El cambio político ofrecido por Abinader prendió en el seno del pueblo, tanto que le permitió
ganar los comicios en primera vuelta a pesar de los esfuerzos de Danilo Medina por impedirlo
utilizando los recursos del Estado.
Abinader prometió sanear el Estado mediante políticas públicas transparente y honesta
dejando claro que no tolerará la corrupción y que su administración estará caracterizada por
el fin de la impunidad y castigo a los desfalcadores del Estado. Las señales fueron claras al
designar a Mirian Germán como Procuradora General de la República y al señor Carlos
Pimentel al frente del departamento de Compras y Contrataciones, ambos sin militancia
partidaria y una práctica social apegada a valores éticos y morales. El presidente ha dado
señales claras de sus objetivos en el manejo de los fondos públicos; ha eliminado o fusionado
instituciones o departamentos innecesarios, economizado miles de millones de pesos
eliminando botellas, nominillas, etc.
Los cambios en la manera de hacer política son evidentes. El Estado en manos de Abinader no
es una fuente de enriquecimiento de funcionarios o grupos políticos.

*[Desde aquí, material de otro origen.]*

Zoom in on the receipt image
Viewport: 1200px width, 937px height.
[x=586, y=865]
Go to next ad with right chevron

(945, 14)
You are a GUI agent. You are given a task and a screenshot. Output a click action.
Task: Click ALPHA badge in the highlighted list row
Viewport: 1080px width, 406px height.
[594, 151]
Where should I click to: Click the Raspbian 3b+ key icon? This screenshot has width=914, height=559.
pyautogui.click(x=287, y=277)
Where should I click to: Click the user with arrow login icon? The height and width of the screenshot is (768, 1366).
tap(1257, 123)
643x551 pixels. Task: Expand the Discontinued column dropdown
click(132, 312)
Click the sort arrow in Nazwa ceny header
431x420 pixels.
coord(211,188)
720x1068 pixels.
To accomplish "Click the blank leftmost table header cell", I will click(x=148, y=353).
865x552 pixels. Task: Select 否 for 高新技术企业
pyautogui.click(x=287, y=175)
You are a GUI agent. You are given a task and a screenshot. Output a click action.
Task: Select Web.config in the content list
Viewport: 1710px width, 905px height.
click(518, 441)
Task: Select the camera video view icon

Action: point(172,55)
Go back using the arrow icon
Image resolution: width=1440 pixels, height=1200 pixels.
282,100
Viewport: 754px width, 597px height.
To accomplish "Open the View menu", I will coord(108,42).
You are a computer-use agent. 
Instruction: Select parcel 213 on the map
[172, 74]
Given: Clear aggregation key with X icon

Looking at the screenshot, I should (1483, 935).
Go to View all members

Las encuestas dicen que
el mandatario va bien. Alrededor del 90% lo dice. Es el segundo presidente de la región mejor
valorado por su pueblo.
Sin embargo, en materia de comunicación, hay una gran deficiencia. El gobierno no se está
vendiendo bien. El presidente es su propio vocero, y del gobierno. Nadie más parece tener la
autoridad y la capacidad de hablarle al pueblo y ser creíble.
No hay un hilo conductor, una línea política comunicacional que señale el camino en función
de las ejecutorias del gobierno, no sólo del presidente que se ve obligado a hablar casi todos
los días, responder críticas, etc. La comunicación luce dispersa, anárquica, incoherente e
insustancial. El gobierno está siempre a la defensiva, respondiéndola a todo el que critica,
generalmente con mala leche. ¡Y no puede ser!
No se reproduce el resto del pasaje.